(Beginning of PROVIDED MATERIAL)

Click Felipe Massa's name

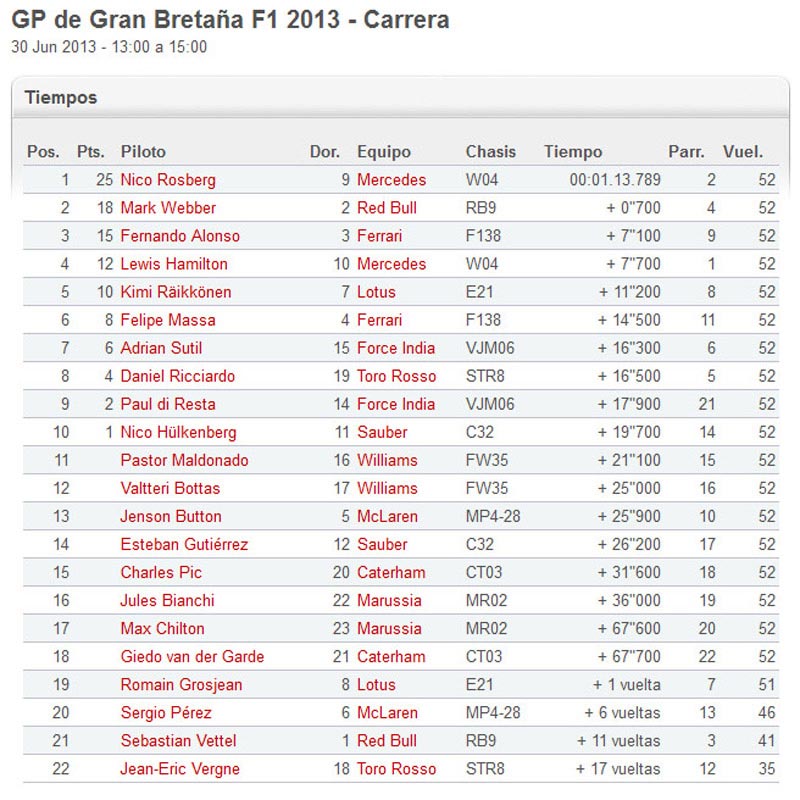[x=168, y=320]
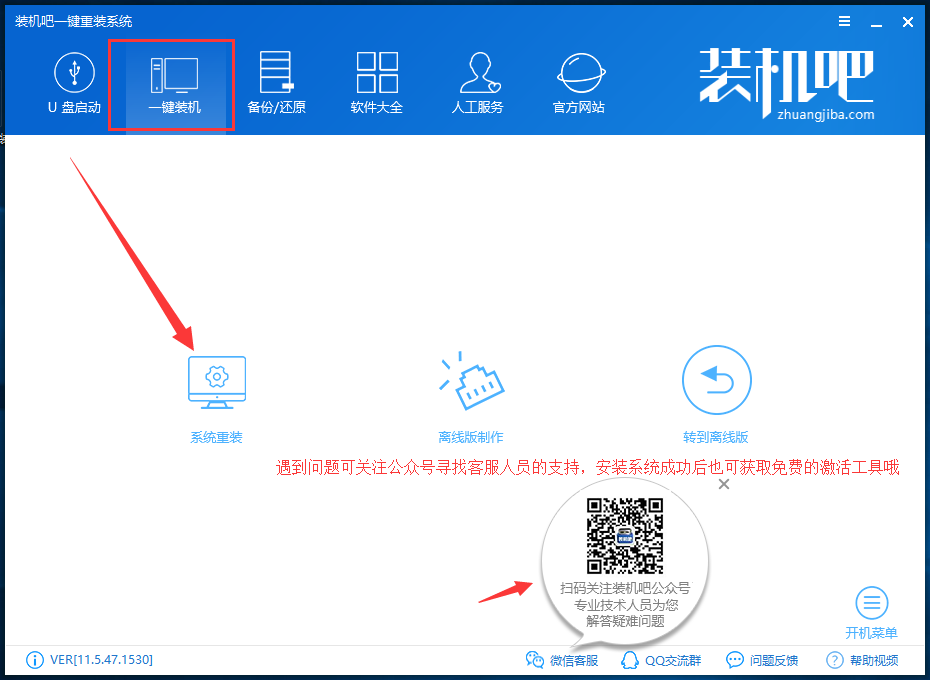
Task: Visit 官方网站 via its globe icon
Action: point(578,83)
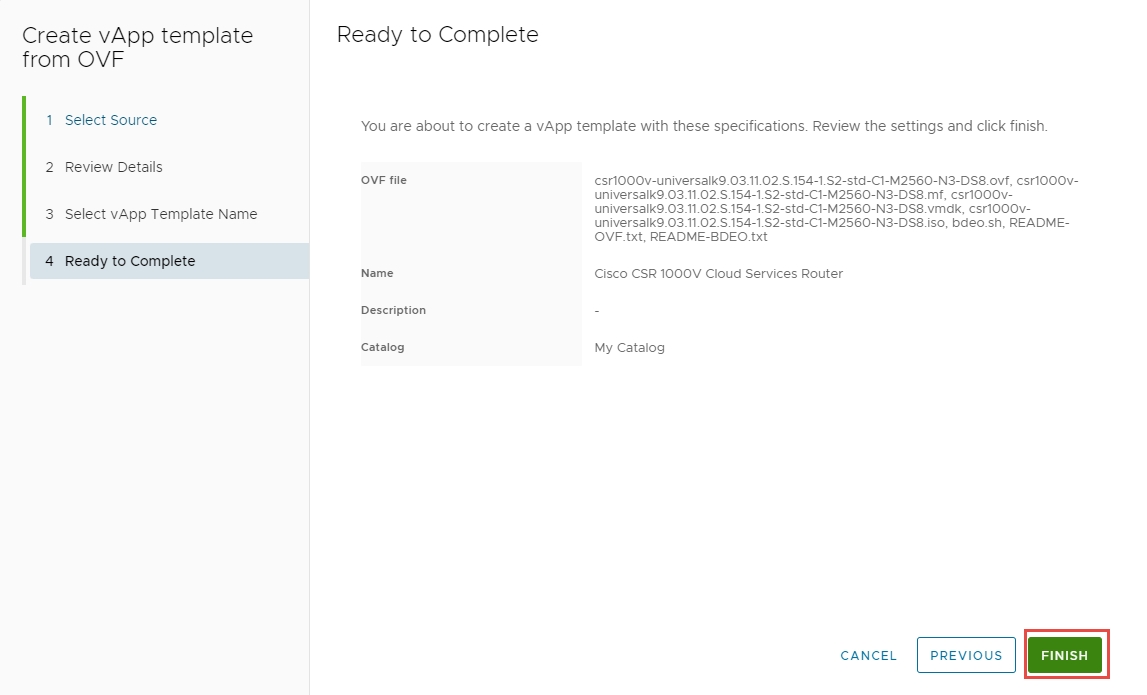Click the OVF file label
The width and height of the screenshot is (1147, 695).
pyautogui.click(x=384, y=180)
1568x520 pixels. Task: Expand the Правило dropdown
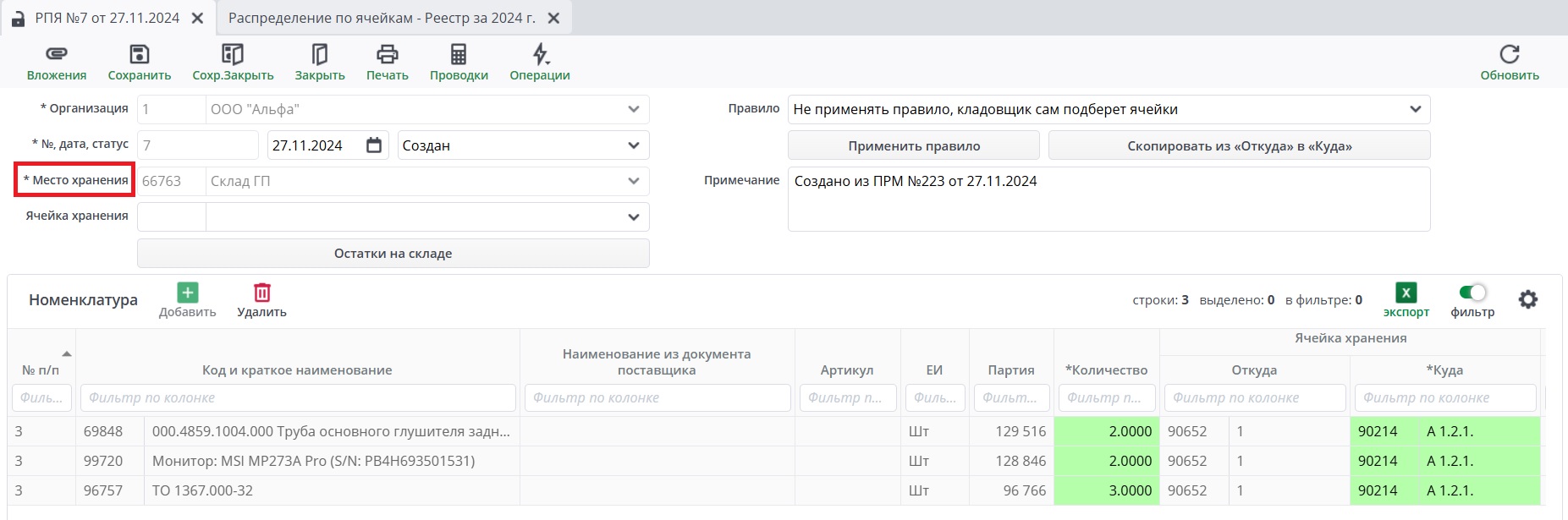click(1415, 109)
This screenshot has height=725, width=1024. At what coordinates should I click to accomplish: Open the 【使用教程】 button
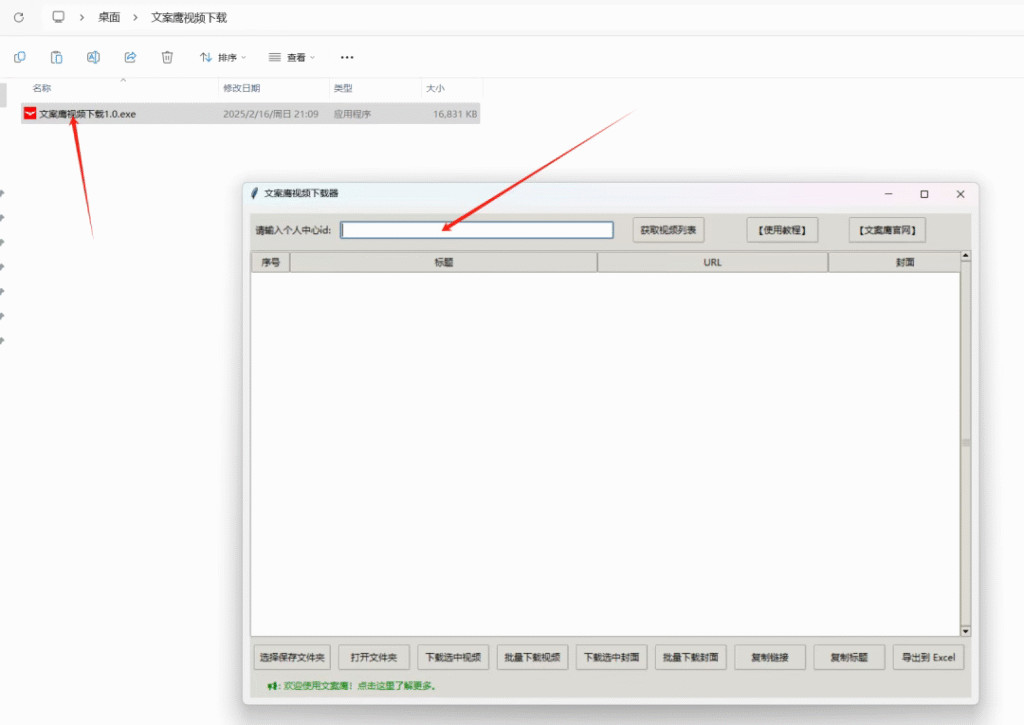point(782,230)
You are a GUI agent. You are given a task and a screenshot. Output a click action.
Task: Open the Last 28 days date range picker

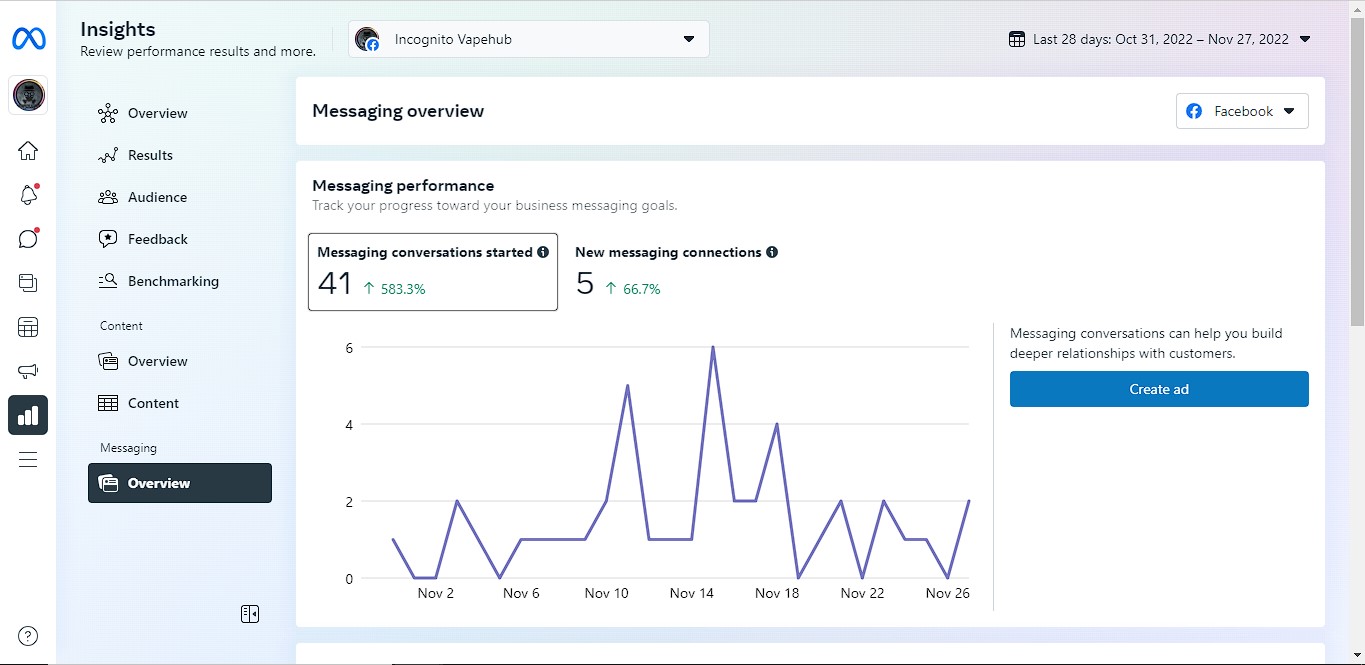tap(1160, 40)
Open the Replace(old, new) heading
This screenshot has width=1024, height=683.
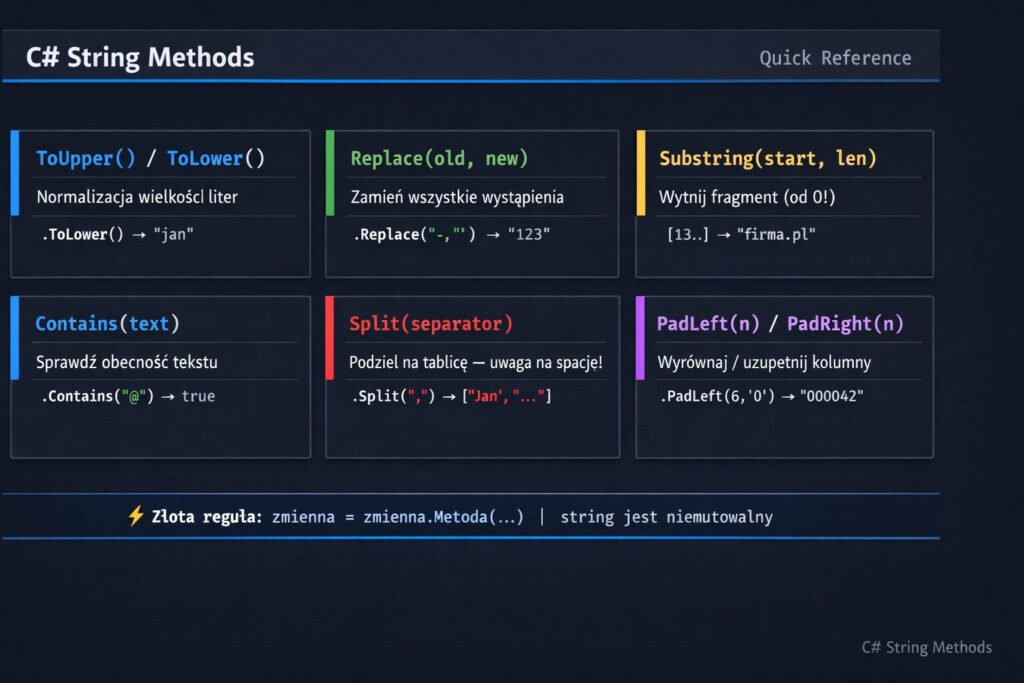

(End of PROVIDED MATERIAL)

* WHAT TO DO: Leave out every picture, and copy exactly the lines from the line that contains "This screenshot has height=725, width=1024." through the end of the material.

* EXERCISE OUTPUT:
This screenshot has height=725, width=1024. At what coordinates should I click to accomplish: Open the 【使用教程】 button
point(782,230)
You are a GUI agent. You are given a task and a screenshot. Output a click action.
Task: Open the Last 28 days date range picker

tap(1160, 40)
Open the Replace(old, new) heading
This screenshot has width=1024, height=683.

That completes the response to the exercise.